------ Exercise material

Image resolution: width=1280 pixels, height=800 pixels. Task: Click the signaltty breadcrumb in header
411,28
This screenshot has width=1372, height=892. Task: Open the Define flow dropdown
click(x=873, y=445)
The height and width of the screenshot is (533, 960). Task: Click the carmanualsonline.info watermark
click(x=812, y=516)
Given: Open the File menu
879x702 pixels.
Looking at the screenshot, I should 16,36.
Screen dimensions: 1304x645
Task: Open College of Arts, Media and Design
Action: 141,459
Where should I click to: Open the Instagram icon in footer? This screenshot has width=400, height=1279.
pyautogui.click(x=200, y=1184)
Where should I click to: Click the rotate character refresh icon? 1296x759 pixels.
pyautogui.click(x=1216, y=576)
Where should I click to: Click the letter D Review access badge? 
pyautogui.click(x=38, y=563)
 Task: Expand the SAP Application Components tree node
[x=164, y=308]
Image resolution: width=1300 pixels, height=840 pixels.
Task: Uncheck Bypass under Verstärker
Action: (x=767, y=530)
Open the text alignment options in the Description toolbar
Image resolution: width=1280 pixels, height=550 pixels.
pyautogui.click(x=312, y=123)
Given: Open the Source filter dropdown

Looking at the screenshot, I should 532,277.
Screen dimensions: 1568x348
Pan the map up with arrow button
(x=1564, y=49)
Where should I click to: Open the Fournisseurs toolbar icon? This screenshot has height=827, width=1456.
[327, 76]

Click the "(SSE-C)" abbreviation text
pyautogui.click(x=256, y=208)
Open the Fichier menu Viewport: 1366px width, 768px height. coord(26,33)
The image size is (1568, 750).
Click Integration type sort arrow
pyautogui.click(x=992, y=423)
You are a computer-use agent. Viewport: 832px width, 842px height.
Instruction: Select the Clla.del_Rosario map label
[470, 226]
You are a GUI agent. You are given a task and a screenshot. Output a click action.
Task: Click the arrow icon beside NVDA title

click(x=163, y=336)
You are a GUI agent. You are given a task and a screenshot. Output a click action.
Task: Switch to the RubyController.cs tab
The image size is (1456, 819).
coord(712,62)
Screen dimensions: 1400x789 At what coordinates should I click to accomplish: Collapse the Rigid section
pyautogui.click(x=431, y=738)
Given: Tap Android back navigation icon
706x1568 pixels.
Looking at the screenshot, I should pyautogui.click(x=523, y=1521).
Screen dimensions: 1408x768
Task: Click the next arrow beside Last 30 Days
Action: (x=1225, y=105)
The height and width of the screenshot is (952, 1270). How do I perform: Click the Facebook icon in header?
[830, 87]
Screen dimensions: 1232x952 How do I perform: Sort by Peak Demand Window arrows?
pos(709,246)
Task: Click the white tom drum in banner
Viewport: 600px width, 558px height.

------------

» Challenge:
Reproduce the records from their first line through the line containing "click(x=812, y=516)", with "screenshot" swapped for "capture" and everything else left as it is.

» Written reply:
Image resolution: width=1280 pixels, height=800 pixels. Task: Click the signaltty breadcrumb in header
411,28
This capture has width=1372, height=892. Task: Open the Define flow dropdown
click(x=873, y=445)
The height and width of the capture is (533, 960). Task: Click the carmanualsonline.info watermark
click(x=812, y=516)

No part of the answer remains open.